Your answer should be every line of the records that contains the word "each".

#### [EXTRACTED ENTRIES]
======
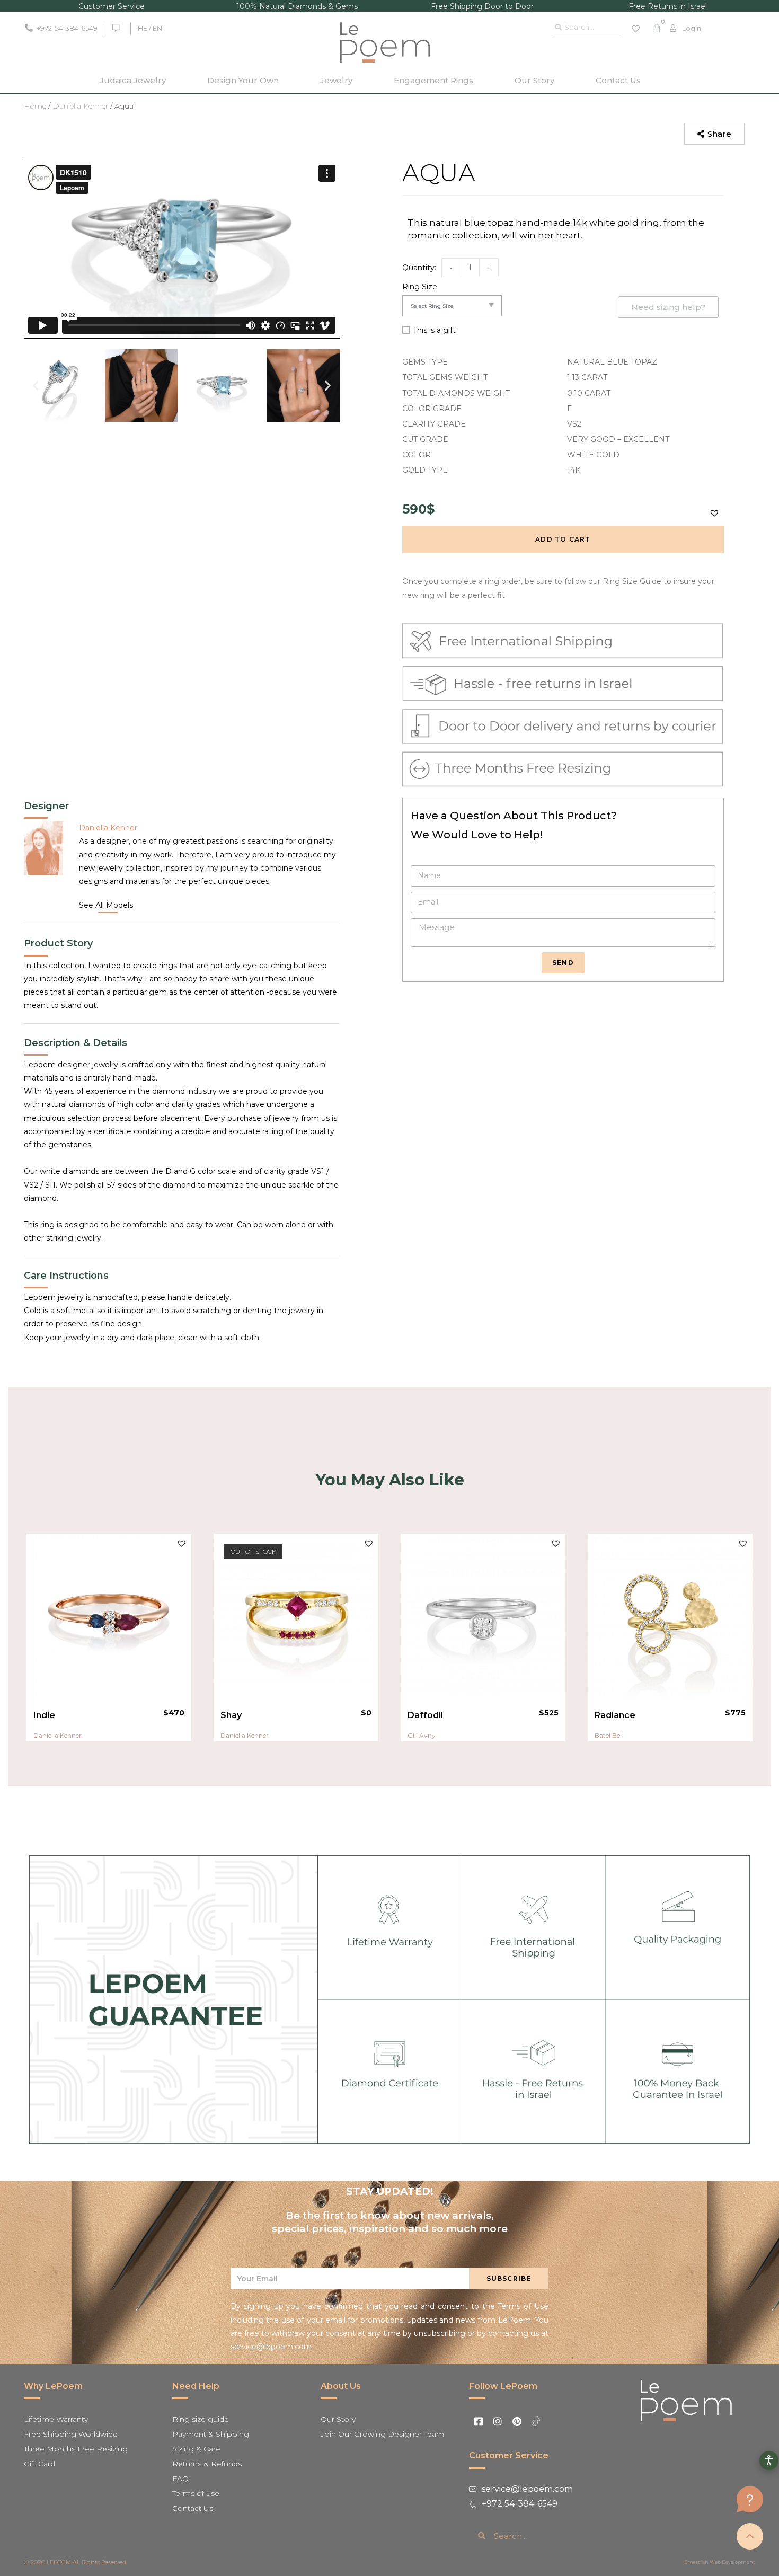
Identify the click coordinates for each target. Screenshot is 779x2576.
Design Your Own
======
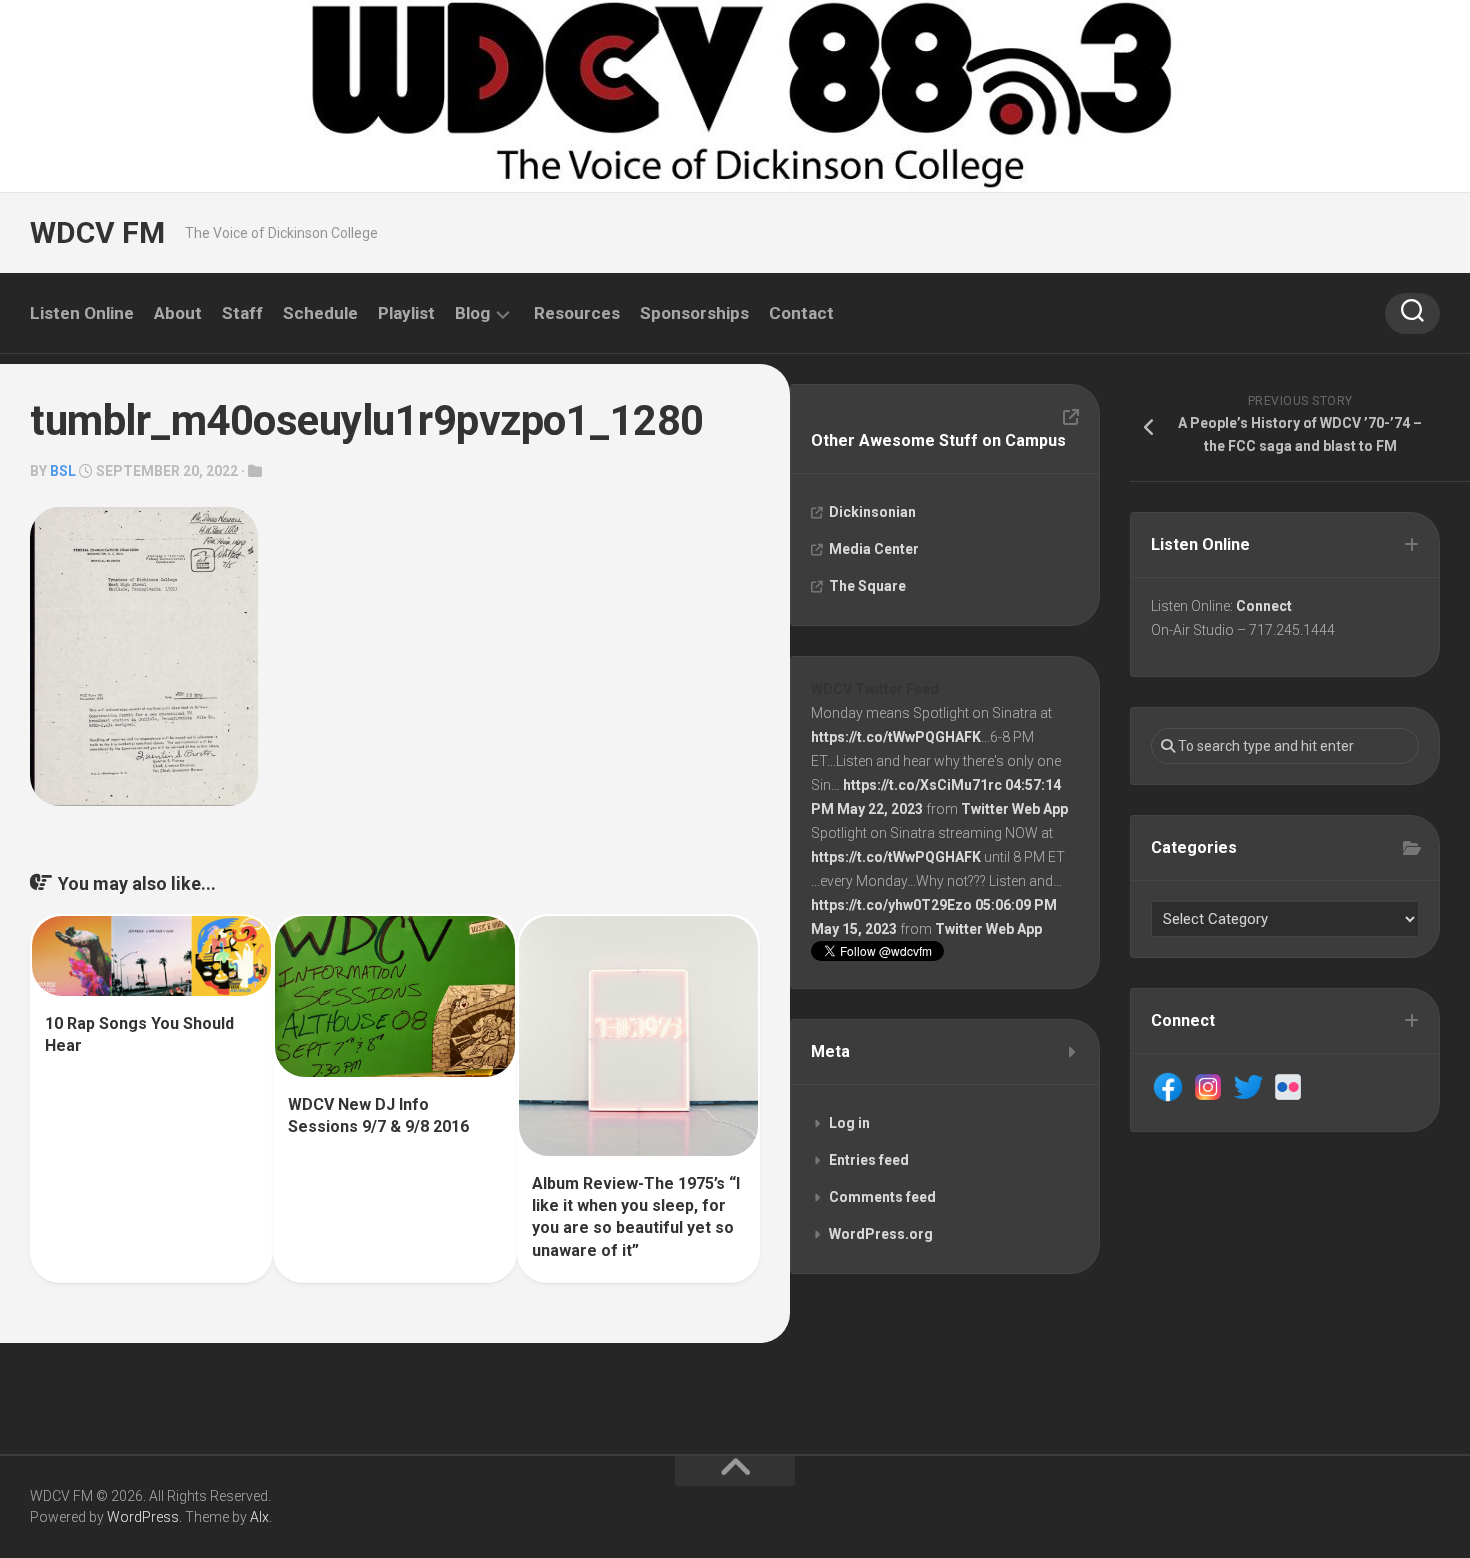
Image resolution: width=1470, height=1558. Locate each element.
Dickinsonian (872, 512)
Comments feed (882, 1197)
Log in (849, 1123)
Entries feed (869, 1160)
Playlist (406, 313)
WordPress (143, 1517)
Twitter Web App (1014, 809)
======
#### [RESPONSE TO THIS EXERCISE]
Identify the click coordinates for each target. Screenshot is 779x2576.
Image resolution: width=1470, height=1558. Locate each element.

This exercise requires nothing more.